■ Dataset records:
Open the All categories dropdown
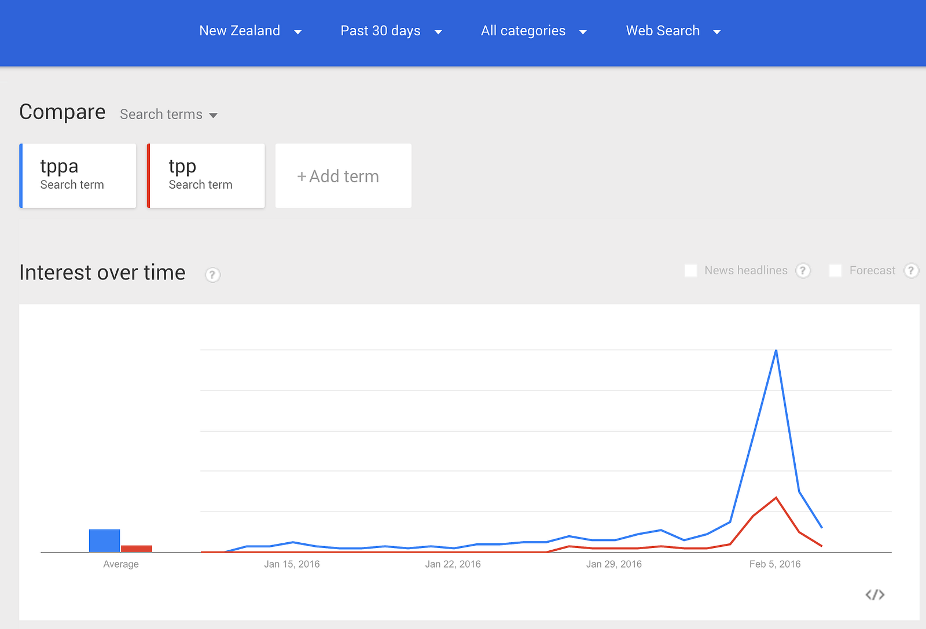This screenshot has height=629, width=926. click(534, 31)
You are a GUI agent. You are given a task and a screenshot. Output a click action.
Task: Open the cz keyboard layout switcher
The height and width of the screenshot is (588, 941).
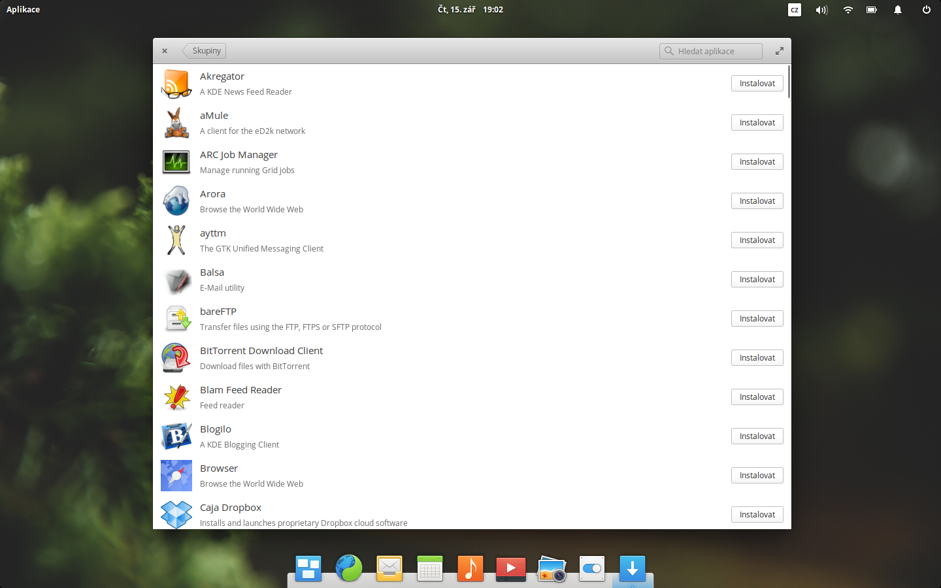[795, 9]
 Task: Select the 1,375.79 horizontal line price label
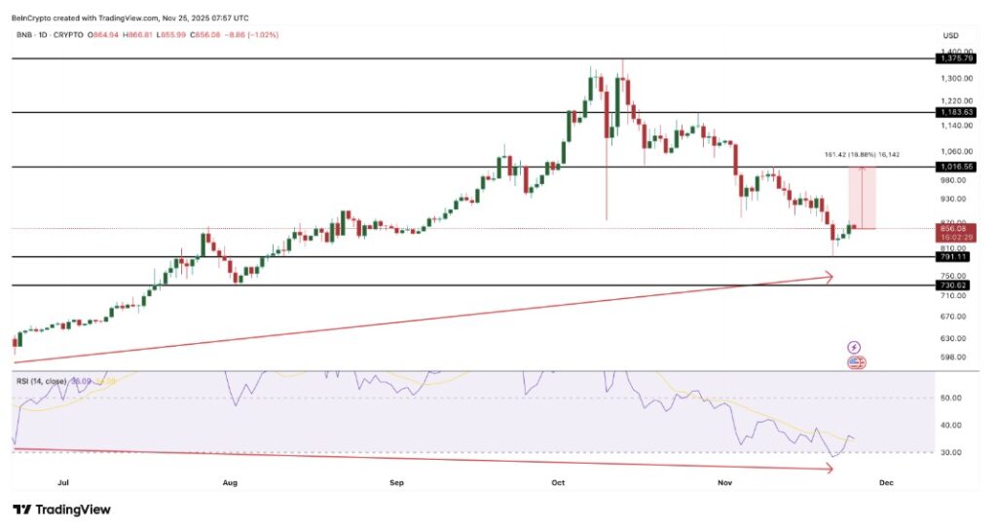pyautogui.click(x=953, y=59)
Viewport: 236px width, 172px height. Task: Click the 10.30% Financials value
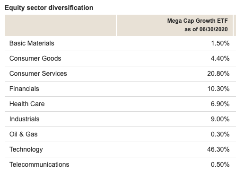(x=219, y=89)
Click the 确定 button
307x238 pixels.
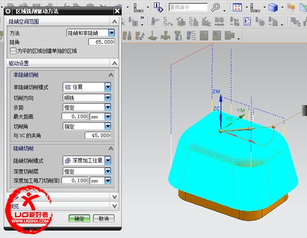tap(79, 219)
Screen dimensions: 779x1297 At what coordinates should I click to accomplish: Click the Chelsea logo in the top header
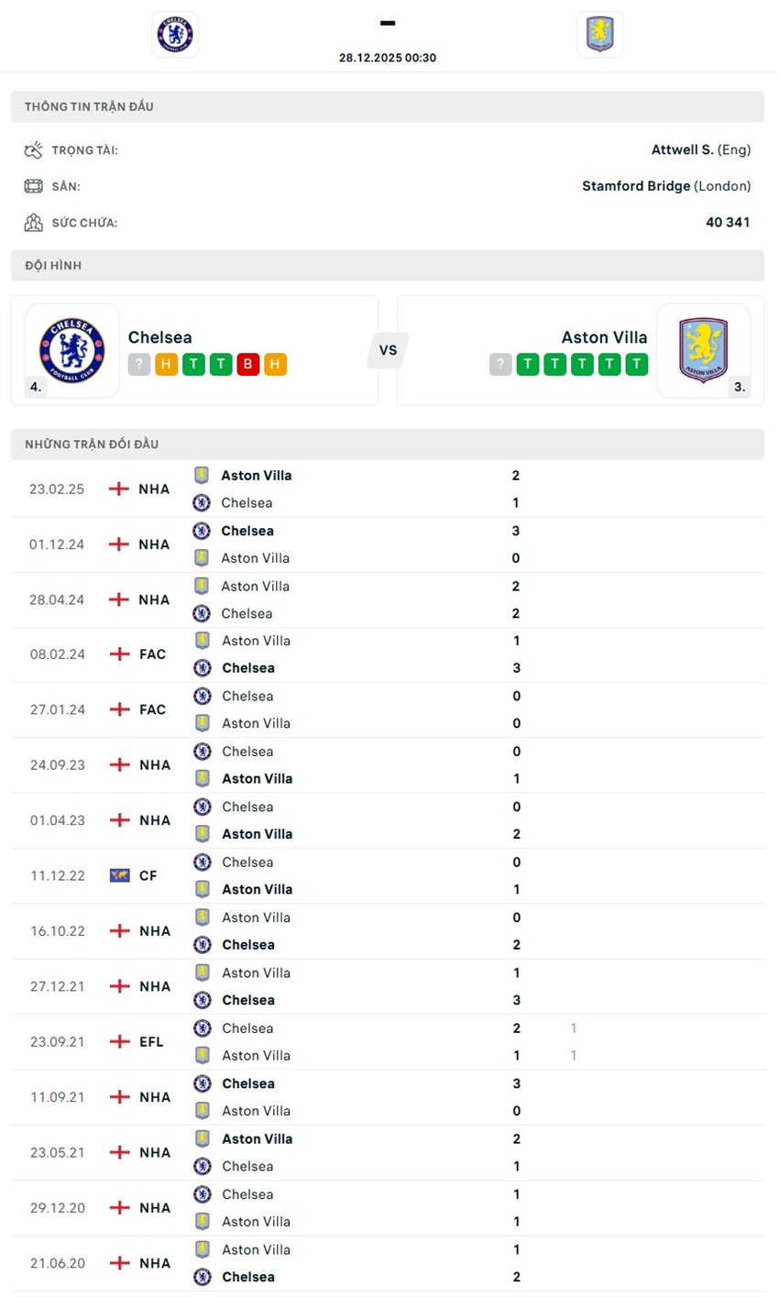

■ Your goal: Omitting all pictures, retype exactly the lines from the line containing "Click the 确定 button" down to the last line above, both ends included.

■ Solution for this task:
Click the 确定 button
307x238 pixels.
tap(79, 219)
Screen dimensions: 779x1297 At what coordinates should I click to accomplish: Click the Chelsea logo in the top header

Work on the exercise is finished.